You Will Get Paid What You Are Owed
It’s the law: UMass Memorial must pay you the correct amount as soon as they are able to. In SHARE’s discussions with the hospital, it’s clear that UMass Memorial is committed to getting it right. The Massachusetts Attorney General’s office is paying close attention. And SHARE will help members make sure the corrections are made to their pay.
Our best advice to you: Keep track of your hours for yourself, in addition to documenting your hours for the hospital, so you can check to make sure it’s correct later.
What’s Going on with Corrections?
Staff have reported over 11,000 paycheck errors. Payroll is triaging them, focusing first on staff who are missing full paychecks, and those who make the least money. Payroll has added staff to help with this job. The experienced staff who best know the payroll rules (differentials, etc.) and the Infinium system (the hospital’s payroll software) are focused on fixing the triaged priority situations.
However, they aren’t able to keep up, and not all the 11,000 reports of errors haven’t gone through triage yet.
What You Can Do If You Face Extreme Hardship
Your pay is going to be fixed. If you can live without the money owed to you for now, we recommend to sit tight and wait, so Payroll can focus on the most urgent situations and keep their process moving forward.
In case of emergency, there’s the hospital’s EASE fund, which is designed to help employees in need, as well as Hardship Help services offered to all union members through the Union Plus program
Some SHARE members are deeply affected by the Kronos situation, especially with everything else going on right now. Thanks to everyone for being patient. Your kindness goes a long way.
You Can Pay It Back Gradually, If You Owe
If the hospital overpays you, you will have to pay it back. However, the hospital has agreed with SHARE that SHARE members should be able to pay it back gradually if they need to. The hospital says its first priority will be to pay staff any money they are owed.
When Will This Be Fixed?
The hospital has told SHARE that employees will continue to get the same amount (based on the November 28 week check) until Kronos is up and running again. If this goes as the hospital expects, the first paycheck based on your actual hours would be the beginning of February.
First you will get an accurate paycheck based on your hours.

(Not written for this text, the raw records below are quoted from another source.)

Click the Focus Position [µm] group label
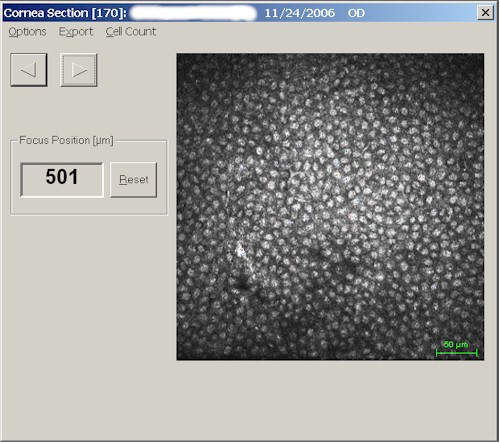(x=66, y=140)
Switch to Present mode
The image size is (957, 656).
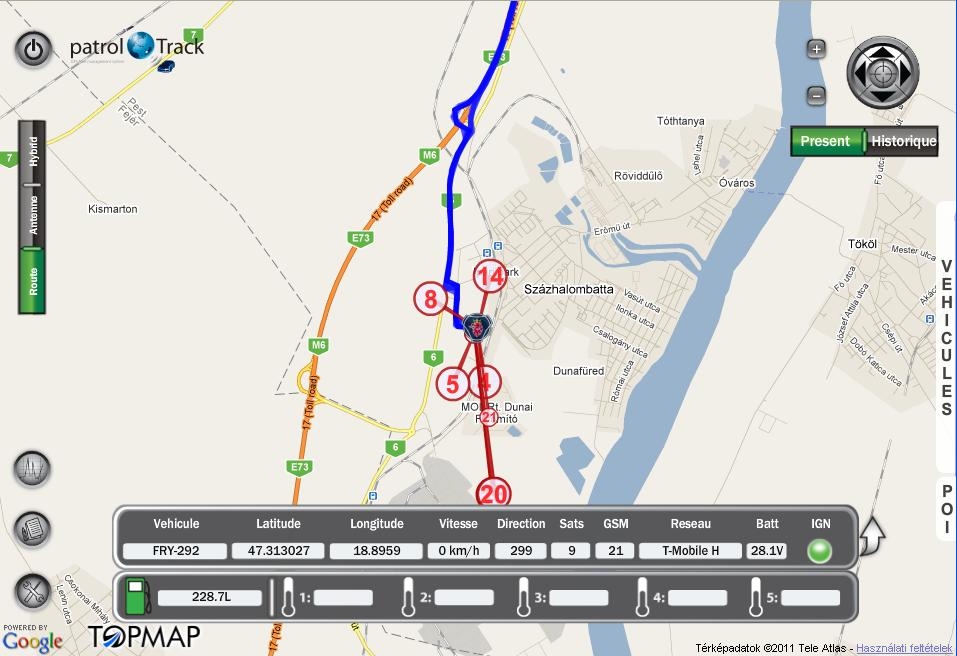click(827, 141)
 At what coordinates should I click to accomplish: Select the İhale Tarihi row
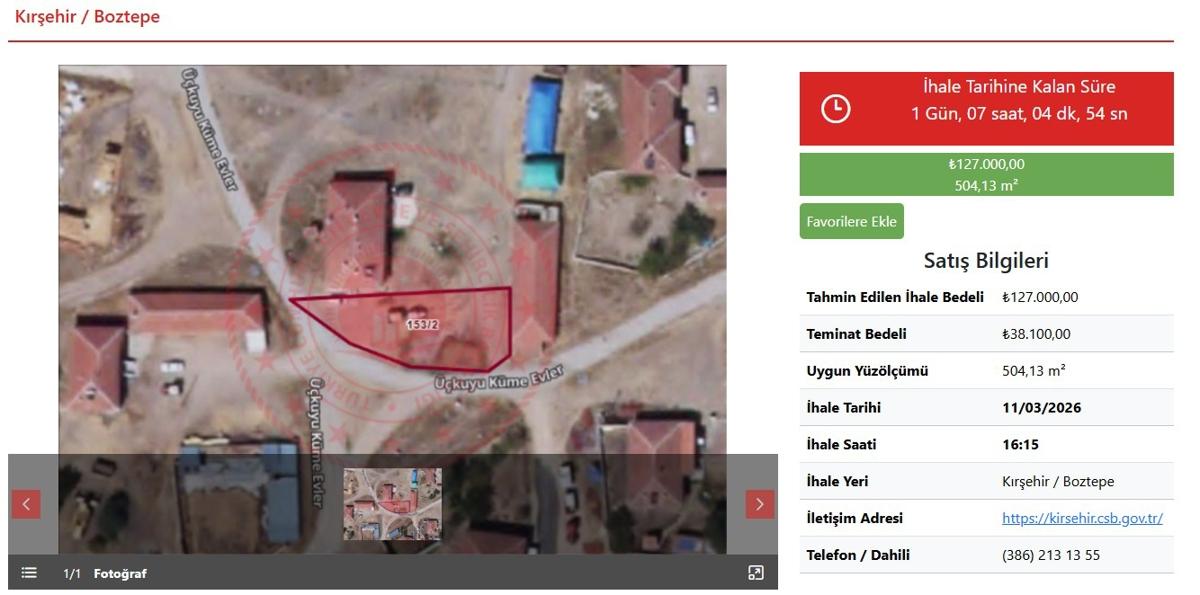click(x=987, y=407)
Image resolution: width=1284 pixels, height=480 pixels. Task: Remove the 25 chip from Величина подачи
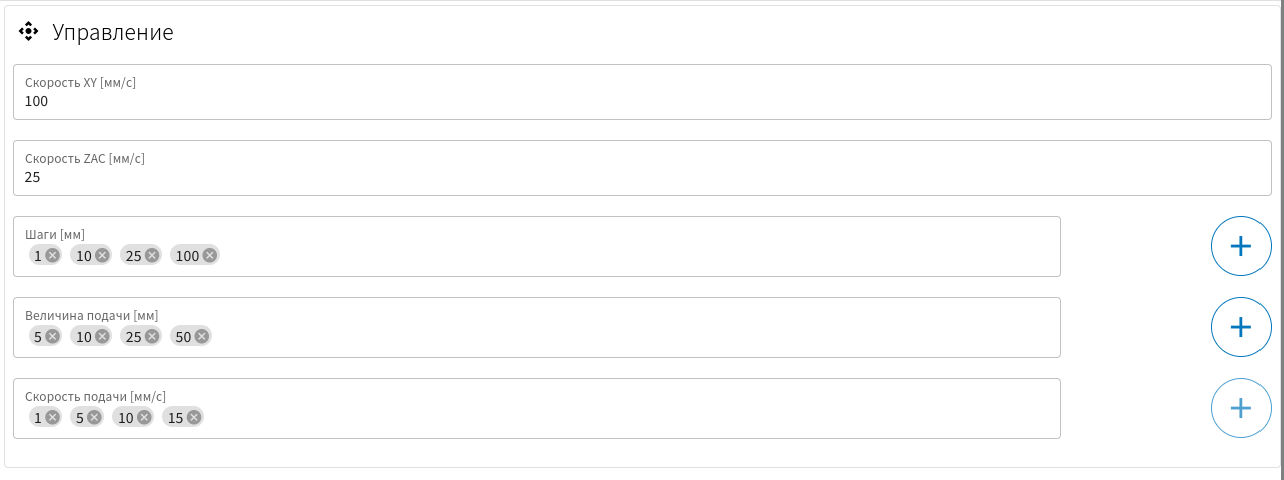(152, 336)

Then the hospital will work on using your time records (punching, paper and through the app) to correct the December and January checks. Fixing every mistake will take weeks, if not a couple of months.
All Paid-Time-Off banks (earned time, etc.) may currently be wrong, so you should ignore any numbers that you see on your paychecks. The hospital has raised the caps to allow extra time to be accrued while this is broken. Keep your own records of your time off, just to be safe.

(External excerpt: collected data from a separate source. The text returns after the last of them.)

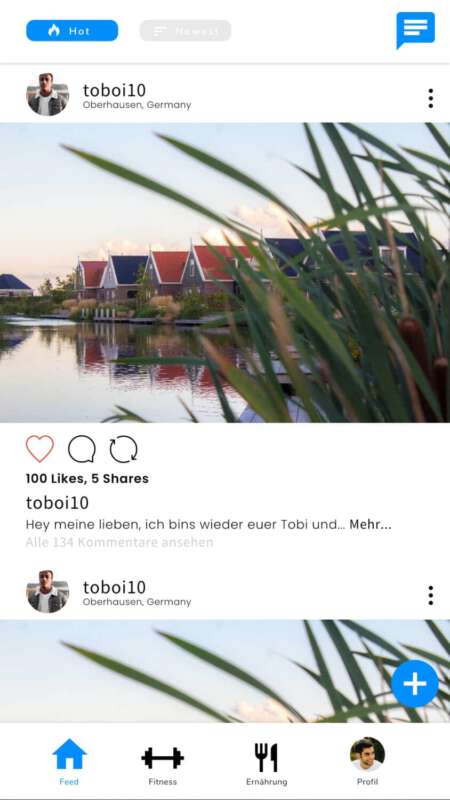Viewport: 450px width, 800px height.
Task: Tap second post's toboi10 profile picture
Action: 47,591
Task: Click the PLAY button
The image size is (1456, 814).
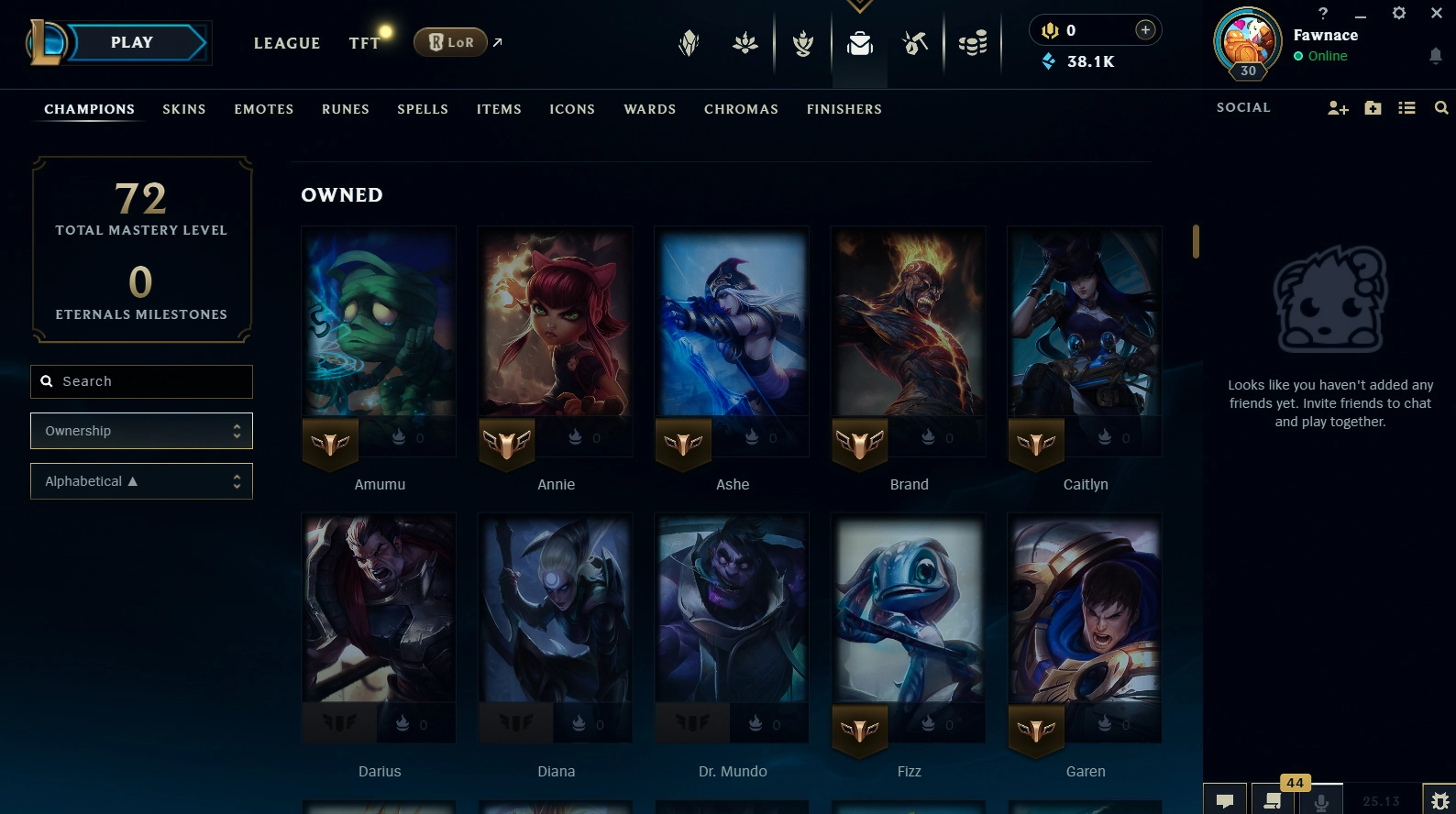Action: (133, 43)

What Do We Know about What Happened?
UMass Memorial says that Kronos (and the cyber pirates) only had access to very limited personal information: employee names, the hours they worked, and maybe the age of the employees. Sensitive employee information, such as social security numbers, is kept in Infinium, UMass Memorial’s local payroll system.

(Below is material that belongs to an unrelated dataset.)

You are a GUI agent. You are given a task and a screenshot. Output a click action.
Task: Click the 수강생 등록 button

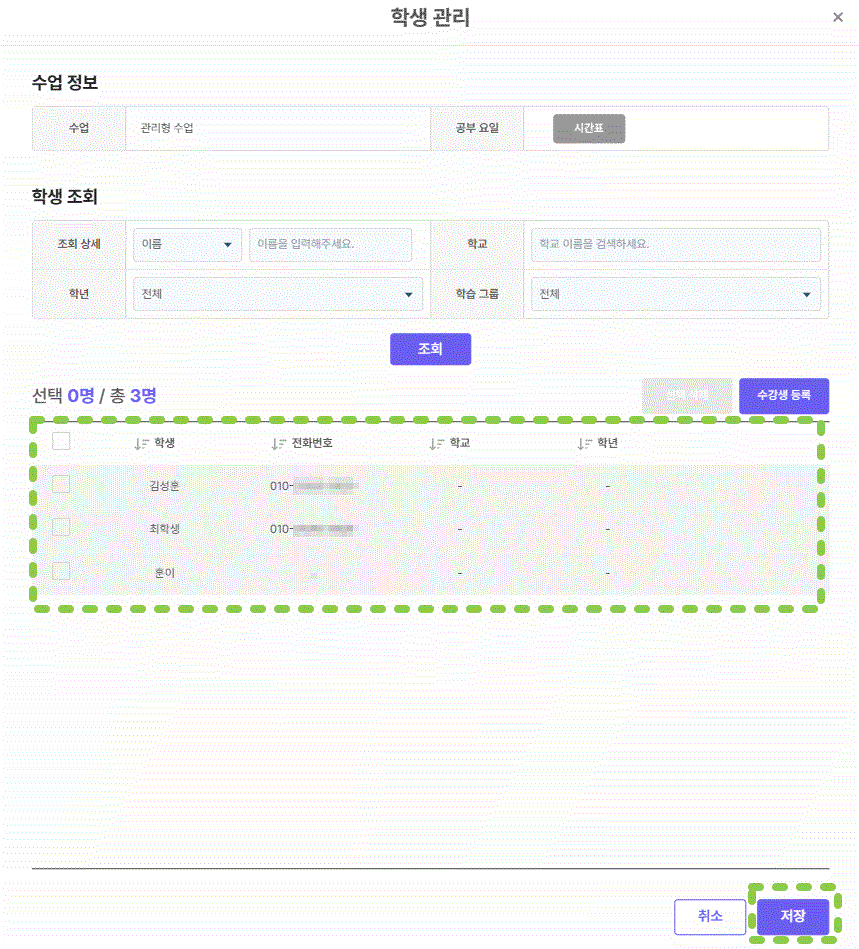click(x=783, y=396)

The Kronos attack was one of the largest international data breaches of the last year. Although the Kronos attack affected over 2000 clients worldwide (including the Target chain of stores, Tufts Medical Center, and the MBTA), we’re told that UMass Memorial was in many ways at the “tip of the spear” in having to figure out how to get employees paid fast. The hospital is one of few organizations that pays on a weekly basis -- the hospital had 48 hours to figure out how to get people paid after the system went down, while many employers like Tufts Medical pay every 2 weeks, or even monthly. The hospital says that other employers hit by this did the same thing UMass Memorial did – continue to pay employees based on a past paycheck.
Epic, our hospital’s other huge IT system, is completely separate from Kronos. (Epic appears also not to be susceptible to the Log4j attacks that have been in the news lately. Unlike Kronos, Epic does not have cloud-based databases.)
When SHARE asked why there was no back-up system for a situation like this, one senior leader compared the Kronos outage to Hurricane Katrina: a worst-case perfect-storm scenario beyond anyone’s contingency plans.
It may not be accidental that the cyber attackers hit in December. It’s the worst time for employees, and for businesses who have to do end-of-year tax work, so the hackers could demand a higher ransom.
Kronos has now paid the ransom to the cyber attackers. The company is in the long process of unlocking, inspecting, and testing its systems before those can go live again. After that, the hospital will then begin its own inspection and test processes with Kronos. Then, finally, UMass Memorial will be able to issue correct paychecks again.